Work task - Would you restate word for word the lines of the listing, beginning at the first and ending with the line that holds "Screen dimensions: 2380x1548"?

Supplied data -
Start of Block
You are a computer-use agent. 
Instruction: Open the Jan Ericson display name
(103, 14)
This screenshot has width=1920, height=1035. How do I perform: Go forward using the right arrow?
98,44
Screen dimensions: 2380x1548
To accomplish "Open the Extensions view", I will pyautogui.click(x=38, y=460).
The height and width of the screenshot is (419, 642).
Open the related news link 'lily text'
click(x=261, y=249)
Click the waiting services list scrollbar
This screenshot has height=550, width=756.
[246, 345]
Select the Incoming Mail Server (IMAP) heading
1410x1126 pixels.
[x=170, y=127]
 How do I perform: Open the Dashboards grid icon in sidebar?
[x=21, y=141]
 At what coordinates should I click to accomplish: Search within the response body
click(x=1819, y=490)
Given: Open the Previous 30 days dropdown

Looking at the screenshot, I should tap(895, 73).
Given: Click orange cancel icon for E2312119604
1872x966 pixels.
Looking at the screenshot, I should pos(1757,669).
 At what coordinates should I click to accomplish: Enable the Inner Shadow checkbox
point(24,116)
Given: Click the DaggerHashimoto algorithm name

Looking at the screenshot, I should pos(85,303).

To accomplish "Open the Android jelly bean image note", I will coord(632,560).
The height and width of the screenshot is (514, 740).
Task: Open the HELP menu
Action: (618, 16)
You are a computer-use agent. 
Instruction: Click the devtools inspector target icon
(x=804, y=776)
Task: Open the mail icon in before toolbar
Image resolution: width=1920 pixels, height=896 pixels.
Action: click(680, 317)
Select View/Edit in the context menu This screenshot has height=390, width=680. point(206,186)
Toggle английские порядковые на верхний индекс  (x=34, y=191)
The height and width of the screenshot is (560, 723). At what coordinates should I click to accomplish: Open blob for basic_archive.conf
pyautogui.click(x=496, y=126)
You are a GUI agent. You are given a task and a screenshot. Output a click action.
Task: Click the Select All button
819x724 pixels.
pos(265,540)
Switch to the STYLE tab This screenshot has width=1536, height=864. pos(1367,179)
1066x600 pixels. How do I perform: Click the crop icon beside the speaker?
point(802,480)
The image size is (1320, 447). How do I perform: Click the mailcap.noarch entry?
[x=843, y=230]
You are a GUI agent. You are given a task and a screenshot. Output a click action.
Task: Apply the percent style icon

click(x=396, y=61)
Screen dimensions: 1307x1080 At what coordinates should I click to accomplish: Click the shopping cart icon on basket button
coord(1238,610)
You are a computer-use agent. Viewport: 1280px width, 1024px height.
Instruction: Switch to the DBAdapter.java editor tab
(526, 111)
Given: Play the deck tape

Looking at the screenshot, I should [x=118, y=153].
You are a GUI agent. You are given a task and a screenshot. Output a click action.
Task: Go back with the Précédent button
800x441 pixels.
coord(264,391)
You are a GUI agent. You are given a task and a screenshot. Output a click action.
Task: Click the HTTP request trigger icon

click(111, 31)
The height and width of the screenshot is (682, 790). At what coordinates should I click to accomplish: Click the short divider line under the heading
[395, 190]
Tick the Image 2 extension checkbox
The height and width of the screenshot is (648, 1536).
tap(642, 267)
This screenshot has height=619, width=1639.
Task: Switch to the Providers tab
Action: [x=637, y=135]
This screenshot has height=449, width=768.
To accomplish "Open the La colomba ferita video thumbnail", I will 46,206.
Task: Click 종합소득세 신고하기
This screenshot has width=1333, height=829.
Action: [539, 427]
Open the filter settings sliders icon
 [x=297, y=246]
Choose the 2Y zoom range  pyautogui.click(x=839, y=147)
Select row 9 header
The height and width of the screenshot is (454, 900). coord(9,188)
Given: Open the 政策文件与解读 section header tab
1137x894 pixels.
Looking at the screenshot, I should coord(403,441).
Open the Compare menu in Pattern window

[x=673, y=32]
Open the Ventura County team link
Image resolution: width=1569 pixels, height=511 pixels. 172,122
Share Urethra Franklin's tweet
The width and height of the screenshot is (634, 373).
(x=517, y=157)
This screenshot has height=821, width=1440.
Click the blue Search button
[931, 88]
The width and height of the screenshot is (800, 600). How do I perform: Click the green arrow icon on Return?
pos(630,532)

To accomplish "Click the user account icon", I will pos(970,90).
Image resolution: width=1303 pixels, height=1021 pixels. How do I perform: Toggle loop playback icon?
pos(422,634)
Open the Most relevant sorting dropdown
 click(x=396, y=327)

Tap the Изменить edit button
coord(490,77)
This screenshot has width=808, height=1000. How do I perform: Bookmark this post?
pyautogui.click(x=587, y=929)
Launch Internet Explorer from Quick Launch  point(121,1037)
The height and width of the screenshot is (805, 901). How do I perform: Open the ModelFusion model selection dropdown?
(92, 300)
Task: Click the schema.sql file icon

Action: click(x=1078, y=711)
End of Block
Your response -
You are a computer-use agent. 
Instruction: Open the Jan Ericson display name
(103, 14)
This screenshot has width=1920, height=1035. How do I perform: Go forward using the right arrow?
98,44
Screen dimensions: 2380x1548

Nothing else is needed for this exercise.